Hari Pahlawan tidak sekadar seremoni tahunan, melainkan simbol semangat juang dan pengorbanan. Peringatan ini menjadi pengingat bahwa kemerdekaan diraih melalui perjuangan dan darah para pahlawan, bukan hadiah semata.
Dikutip dari buku Pertempuran 10 November 1945: Kesaksian dan Pengalaman Seorang Aktor Sejarah karya Sutomo (2008), peristiwa heroik itu terjadi tidak lama setelah Proklamasi Kemerdekaan. Saat itu, bangsa Indonesia masih harus menghadapi pasukan Sekutu yang datang bersama Netherlands Indies Civil Administration (NICA).

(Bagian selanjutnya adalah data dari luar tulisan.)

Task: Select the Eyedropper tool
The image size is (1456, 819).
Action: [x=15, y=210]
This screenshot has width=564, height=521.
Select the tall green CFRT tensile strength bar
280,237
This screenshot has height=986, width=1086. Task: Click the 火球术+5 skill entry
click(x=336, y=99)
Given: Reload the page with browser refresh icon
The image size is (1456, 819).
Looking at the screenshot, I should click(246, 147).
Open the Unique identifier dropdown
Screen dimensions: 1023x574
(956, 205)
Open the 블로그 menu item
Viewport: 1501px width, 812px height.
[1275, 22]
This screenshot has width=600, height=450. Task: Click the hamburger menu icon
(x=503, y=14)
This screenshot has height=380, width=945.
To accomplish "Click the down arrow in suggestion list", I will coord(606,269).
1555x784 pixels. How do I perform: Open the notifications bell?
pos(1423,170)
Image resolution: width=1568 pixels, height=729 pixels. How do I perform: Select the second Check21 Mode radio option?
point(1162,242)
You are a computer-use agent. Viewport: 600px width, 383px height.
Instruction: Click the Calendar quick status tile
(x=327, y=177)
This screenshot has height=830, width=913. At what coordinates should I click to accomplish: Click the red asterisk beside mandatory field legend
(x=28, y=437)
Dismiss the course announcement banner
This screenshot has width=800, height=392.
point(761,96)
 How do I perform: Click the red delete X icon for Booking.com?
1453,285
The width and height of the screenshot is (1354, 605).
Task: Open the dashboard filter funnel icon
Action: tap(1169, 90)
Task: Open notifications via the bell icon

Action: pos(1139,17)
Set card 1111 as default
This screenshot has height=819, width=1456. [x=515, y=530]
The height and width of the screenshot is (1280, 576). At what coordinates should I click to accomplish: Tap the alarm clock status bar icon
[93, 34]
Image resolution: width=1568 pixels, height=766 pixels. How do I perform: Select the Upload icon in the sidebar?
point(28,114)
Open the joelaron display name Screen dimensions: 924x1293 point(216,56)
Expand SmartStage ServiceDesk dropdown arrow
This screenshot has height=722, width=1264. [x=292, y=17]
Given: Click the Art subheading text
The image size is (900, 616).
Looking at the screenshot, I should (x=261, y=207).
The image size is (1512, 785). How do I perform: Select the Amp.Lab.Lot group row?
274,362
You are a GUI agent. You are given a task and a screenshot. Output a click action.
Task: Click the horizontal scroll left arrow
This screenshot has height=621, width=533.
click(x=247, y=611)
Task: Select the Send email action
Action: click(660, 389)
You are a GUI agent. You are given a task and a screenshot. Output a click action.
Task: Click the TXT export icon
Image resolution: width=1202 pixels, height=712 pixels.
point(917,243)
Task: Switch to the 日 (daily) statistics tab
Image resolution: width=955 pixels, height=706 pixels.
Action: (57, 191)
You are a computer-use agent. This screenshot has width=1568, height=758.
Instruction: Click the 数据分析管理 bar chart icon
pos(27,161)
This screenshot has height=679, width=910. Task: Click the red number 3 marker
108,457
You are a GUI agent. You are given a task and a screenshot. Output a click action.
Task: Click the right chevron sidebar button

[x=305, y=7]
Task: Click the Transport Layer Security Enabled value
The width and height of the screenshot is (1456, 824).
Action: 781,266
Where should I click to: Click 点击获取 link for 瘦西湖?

Kedatangan Sekutu awalnya bertujuan melucuti senjata tentara Jepang, namun terselip misi lain untuk mengembalikan kekuasaan Belanda di Indonesia. Hal ini memicu kemarahan rakyat Surabaya yang bertekad mempertahankan kemerdekaan.
Semangat anti-penjajahan menyebar di kalangan pemuda, santri, dan mantan tentara PETA serta Heiho. Kota Surabaya pun menjadi pusat perlawanan terhadap kembalinya kolonialisme.
Salah satu peristiwa penting terjadi pada 18 September 1945 di Hotel Yamato, ketika bendera Belanda dikibarkan di atap gedung. Dua pemuda, Hariyono dan Koesno Wibowo, memanjat atap hotel dan merobek bagian biru bendera Belanda hingga tersisa warna merah putih.
Aksi di Hotel Yamato menjadi simbol keberanian rakyat Surabaya dalam mempertahankan kehormatan bangsa. Dari sanalah semangat perlawanan rakyat semakin menyala.
Ketegangan memuncak setelah pasukan Inggris, bagian dari Sekutu, tiba dan menuntut rakyat menyerahkan senjata rampasan dari Jepang. Penolakan rakyat memicu bentrokan besar, termasuk insiden di penjara Kalisosok pada 27 Oktober 1945.
Dalam situasi genting itu, muncul tokoh muda Sutomo atau Bung Tomo yang membakar semangat juang melalui siaran radio dengan seruan “Allahu Akbar!” yang menggema di seluruh Surabaya. Seruan itu menjadi pemicu perlawanan rakyat terhadap kekuatan militer Sekutu yang jauh lebih modern.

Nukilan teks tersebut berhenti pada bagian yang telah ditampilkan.